# Are these mason bees?



## jk3campbell

Saw these in a flower bed where I was doing a tree trap out for honey bees. Can anyone id them for me. I'm thinking they are mason bees.


----------



## TomG

Look like a species of bumble bees to me


----------



## jk3campbell

The abdomen had no hair on them and they were about the size of a honey bee. It was hard to get a good pic as they were busily buzzing around.


----------



## burns375

Bumbles.... Mason bees will have small population and typically live above the ground. Like in cracks, holes in walls, lawn furniture, etc


----------



## Westhill

If they look like bumbles but have shiny black rear ends, they might be carpenter bees.


----------



## jk3campbell

They were digging into the dirt but only enough to get their thorax in then moving and making another hole. There were about 10 in the area but seemed to be working independently from one another.
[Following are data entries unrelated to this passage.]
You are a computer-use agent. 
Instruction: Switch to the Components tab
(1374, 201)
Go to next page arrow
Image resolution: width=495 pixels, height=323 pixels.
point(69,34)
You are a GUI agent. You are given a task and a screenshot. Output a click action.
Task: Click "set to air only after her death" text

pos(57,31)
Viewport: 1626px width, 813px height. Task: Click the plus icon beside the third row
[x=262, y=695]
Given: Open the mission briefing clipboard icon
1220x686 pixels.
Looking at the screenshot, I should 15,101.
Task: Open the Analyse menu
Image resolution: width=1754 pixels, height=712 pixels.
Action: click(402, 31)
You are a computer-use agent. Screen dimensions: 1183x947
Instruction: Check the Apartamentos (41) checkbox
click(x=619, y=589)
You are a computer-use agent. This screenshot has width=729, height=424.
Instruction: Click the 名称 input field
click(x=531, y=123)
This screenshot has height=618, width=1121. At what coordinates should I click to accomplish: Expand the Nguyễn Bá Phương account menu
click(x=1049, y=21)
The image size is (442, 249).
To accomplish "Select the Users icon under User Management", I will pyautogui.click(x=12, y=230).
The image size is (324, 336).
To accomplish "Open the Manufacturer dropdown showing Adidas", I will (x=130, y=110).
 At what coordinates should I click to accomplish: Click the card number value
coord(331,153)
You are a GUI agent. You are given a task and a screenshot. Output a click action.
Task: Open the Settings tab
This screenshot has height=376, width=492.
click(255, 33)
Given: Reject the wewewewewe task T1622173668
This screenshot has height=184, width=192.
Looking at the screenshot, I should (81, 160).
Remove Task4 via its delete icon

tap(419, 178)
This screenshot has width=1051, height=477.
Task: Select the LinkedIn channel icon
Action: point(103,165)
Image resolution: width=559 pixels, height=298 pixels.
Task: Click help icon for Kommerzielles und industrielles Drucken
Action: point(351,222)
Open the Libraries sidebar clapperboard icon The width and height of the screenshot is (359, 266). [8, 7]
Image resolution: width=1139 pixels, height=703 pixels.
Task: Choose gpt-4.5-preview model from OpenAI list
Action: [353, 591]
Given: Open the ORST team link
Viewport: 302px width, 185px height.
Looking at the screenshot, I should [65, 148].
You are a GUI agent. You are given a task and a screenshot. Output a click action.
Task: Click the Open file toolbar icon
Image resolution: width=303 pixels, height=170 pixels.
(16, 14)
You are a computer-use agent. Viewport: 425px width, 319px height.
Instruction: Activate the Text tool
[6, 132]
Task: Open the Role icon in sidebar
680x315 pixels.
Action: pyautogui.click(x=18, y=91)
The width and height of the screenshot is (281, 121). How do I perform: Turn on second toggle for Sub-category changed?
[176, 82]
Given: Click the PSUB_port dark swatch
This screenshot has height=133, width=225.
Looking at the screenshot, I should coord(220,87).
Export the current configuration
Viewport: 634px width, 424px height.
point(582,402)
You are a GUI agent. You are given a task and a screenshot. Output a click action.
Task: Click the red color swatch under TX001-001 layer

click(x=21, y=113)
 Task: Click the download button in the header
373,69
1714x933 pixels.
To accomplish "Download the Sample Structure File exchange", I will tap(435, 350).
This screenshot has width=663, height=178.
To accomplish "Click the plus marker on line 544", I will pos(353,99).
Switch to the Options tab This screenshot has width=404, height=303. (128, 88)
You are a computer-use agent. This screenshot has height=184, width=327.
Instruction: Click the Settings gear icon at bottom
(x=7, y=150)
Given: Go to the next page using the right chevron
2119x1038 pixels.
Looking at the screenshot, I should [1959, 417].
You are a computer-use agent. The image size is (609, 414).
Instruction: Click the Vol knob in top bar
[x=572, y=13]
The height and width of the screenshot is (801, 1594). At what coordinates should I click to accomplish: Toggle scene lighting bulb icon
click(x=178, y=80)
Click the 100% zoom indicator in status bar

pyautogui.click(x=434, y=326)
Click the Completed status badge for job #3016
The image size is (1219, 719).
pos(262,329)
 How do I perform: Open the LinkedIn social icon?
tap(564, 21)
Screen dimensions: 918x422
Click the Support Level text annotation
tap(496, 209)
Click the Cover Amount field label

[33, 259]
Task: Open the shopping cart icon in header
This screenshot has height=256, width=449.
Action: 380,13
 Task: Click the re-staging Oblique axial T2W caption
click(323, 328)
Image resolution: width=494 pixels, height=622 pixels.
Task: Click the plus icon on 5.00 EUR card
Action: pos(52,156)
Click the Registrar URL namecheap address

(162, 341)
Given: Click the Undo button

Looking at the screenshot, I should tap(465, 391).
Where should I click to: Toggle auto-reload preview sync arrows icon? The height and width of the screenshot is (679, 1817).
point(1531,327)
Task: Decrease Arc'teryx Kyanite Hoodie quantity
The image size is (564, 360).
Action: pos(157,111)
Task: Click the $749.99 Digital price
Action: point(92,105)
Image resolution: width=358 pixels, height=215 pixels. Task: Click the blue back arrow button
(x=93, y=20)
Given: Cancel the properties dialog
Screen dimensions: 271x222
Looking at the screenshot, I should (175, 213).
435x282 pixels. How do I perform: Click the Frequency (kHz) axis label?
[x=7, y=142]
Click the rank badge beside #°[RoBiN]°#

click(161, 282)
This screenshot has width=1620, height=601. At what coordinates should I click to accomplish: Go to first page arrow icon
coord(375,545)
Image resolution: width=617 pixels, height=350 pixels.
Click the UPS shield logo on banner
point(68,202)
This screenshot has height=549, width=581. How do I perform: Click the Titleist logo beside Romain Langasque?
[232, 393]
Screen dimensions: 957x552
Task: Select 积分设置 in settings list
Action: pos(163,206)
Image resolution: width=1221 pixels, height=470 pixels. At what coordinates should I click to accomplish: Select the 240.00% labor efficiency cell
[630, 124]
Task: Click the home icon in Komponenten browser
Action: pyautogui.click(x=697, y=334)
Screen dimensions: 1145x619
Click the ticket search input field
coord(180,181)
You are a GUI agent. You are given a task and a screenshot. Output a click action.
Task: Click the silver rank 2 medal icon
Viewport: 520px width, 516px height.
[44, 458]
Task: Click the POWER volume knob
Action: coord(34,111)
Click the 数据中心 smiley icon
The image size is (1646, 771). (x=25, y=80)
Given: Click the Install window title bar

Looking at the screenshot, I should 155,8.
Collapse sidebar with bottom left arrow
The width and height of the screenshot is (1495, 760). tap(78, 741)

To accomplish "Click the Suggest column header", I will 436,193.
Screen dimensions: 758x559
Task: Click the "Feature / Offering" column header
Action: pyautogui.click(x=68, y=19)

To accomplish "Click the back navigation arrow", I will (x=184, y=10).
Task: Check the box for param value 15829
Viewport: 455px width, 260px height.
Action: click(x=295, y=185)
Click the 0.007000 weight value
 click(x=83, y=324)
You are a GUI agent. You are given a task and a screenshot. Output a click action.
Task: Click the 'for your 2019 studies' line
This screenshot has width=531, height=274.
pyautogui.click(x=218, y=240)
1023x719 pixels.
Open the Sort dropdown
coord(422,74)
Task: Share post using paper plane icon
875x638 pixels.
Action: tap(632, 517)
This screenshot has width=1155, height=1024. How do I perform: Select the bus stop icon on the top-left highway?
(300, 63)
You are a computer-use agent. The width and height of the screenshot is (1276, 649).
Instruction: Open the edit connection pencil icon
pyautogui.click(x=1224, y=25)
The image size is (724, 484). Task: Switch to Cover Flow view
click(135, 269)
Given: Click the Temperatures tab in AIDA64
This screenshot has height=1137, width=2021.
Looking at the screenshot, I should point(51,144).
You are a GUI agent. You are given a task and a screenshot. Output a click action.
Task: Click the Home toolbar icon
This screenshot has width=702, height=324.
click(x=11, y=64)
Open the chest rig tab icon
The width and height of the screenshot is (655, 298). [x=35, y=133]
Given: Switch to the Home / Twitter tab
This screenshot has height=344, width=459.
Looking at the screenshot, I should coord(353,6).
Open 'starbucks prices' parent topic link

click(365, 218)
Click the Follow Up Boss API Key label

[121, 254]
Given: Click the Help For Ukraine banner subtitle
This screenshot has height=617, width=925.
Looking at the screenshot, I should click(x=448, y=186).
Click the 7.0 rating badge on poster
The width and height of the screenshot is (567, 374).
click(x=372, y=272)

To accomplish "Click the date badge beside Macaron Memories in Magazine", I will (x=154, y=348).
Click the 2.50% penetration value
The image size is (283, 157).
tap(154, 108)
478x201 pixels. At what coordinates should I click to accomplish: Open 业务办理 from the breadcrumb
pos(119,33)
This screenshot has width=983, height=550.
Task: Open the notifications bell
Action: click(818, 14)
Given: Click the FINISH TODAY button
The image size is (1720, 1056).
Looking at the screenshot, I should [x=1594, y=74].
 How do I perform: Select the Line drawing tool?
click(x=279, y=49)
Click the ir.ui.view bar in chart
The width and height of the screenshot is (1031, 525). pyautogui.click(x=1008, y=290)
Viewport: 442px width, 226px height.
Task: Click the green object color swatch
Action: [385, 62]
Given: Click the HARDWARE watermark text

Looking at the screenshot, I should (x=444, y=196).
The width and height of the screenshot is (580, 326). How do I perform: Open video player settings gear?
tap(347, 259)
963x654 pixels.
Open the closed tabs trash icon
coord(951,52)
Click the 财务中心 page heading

Seemed odd.


----------



## aunt betty

Thread bump to make the bb vs hb one go away.


----------



## dbbee

These look just like the dozens that have taken over a Honeylocust tree in my yard. I believe they're Carpenter Bees. The completely black, almost hairless abdomen makes me think they're not bumblebees. I see them on the ground often around the tree, but mostly flying aggressively around this one tree. And they've been present regularly in mid-summer (only) around this same tree for several years and growing in numbers. This year, beginning a few days ago, there are at least 30-40. I haven't seen them near my hives yet, thankfully.


----------



## aunt betty

Carpenters Local 144. 
Not masons, they have gnarly hands.


----------